Le texte souligne que les États peuvent être tenus légalement responsables s’ils manquent à ces obligations et exhorte les pays à aligner leurs politiques climatiques nationales afin de limiter le réchauffement climatique.

Bien que les avis consultatifs de la CIJ ne soient pas contraignants, ils revêtent une autorité juridique et morale importante, contribuant ainsi à clarifier et à développer le droit international en définissant les obligations juridiques des États.

Réagissant à cette adoption, le Secrétaire général de l’ONU, Antonio Guterres, s’est félicité d’une “puissante affirmation” du droit international, de la justice climatique, de la science et de la responsabilité des États de protéger les populations face à la crise climatique qui s’intensifie.

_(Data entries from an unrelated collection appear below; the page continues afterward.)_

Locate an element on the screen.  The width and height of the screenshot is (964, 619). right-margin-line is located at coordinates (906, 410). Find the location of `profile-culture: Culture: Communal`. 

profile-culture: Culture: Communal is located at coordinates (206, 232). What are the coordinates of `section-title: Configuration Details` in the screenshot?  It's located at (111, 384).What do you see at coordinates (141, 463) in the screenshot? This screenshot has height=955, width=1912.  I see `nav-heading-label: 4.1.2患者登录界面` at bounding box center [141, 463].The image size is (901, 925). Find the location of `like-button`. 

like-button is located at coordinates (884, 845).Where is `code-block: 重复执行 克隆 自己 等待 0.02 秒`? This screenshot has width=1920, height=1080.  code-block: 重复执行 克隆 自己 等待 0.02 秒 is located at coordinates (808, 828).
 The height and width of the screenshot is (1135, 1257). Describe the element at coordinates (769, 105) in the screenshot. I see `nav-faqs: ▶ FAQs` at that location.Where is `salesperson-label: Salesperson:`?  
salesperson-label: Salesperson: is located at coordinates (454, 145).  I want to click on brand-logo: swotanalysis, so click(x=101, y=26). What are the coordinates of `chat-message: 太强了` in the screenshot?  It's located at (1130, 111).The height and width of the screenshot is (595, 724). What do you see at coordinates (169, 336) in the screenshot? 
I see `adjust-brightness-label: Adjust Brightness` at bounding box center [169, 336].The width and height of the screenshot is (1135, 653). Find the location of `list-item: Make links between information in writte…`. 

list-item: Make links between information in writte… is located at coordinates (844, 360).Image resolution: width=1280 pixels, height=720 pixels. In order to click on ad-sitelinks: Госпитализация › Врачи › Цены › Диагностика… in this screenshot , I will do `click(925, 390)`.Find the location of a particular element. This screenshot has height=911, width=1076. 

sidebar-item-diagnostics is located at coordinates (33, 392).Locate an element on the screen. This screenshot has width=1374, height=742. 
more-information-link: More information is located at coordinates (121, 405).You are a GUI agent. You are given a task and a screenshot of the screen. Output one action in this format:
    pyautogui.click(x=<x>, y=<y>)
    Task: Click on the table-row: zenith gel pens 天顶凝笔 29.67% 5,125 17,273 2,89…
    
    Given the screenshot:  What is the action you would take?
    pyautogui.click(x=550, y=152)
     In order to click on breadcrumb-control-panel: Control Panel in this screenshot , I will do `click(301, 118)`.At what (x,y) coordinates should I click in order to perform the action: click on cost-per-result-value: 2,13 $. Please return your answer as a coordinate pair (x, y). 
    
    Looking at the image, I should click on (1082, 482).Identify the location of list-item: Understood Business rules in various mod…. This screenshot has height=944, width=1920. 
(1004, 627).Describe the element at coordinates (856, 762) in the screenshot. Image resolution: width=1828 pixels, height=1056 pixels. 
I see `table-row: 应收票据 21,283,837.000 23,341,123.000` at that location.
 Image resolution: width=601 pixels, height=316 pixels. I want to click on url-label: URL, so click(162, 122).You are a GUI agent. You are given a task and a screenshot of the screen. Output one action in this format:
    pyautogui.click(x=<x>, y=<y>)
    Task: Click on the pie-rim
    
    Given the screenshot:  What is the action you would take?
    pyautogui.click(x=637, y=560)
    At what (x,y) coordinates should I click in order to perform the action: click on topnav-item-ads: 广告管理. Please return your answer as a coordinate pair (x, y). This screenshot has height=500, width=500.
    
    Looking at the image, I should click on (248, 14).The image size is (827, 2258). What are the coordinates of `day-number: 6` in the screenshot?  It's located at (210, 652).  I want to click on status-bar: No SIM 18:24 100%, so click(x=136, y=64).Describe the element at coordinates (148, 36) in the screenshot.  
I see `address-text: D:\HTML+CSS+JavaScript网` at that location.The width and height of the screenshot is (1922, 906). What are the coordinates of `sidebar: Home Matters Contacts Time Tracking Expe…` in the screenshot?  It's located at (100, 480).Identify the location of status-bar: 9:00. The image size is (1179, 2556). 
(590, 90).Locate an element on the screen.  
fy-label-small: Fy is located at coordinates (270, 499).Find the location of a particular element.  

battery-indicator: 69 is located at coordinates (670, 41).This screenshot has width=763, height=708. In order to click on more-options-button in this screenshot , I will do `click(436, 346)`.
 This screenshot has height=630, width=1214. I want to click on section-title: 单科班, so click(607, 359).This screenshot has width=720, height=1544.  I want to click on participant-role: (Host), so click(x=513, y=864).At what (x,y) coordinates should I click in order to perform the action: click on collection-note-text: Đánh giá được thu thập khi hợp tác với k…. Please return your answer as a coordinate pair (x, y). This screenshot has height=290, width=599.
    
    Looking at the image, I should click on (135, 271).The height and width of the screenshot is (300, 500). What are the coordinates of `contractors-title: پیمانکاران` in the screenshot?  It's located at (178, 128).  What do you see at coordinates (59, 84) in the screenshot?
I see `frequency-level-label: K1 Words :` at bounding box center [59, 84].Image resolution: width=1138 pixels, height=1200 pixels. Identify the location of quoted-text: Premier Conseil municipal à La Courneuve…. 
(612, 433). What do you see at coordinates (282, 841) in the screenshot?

Soulignant que la voie vers la justice climatique passe par une “transition rapide, juste et équitable, loin des combustibles fossiles”, le chef de l’ONU a estimé que les énergies renouvelables constituent “la forme d’approvisionnement énergétique la moins coûteuse et la plus sûre”.

“La tâche qui nous attend est claire”, a-t-il déclaré : “maintenir l’objectif de 1,5 °C à portée de main et bâtir un avenir plus sûr, plus juste et plus résilient pour tous”.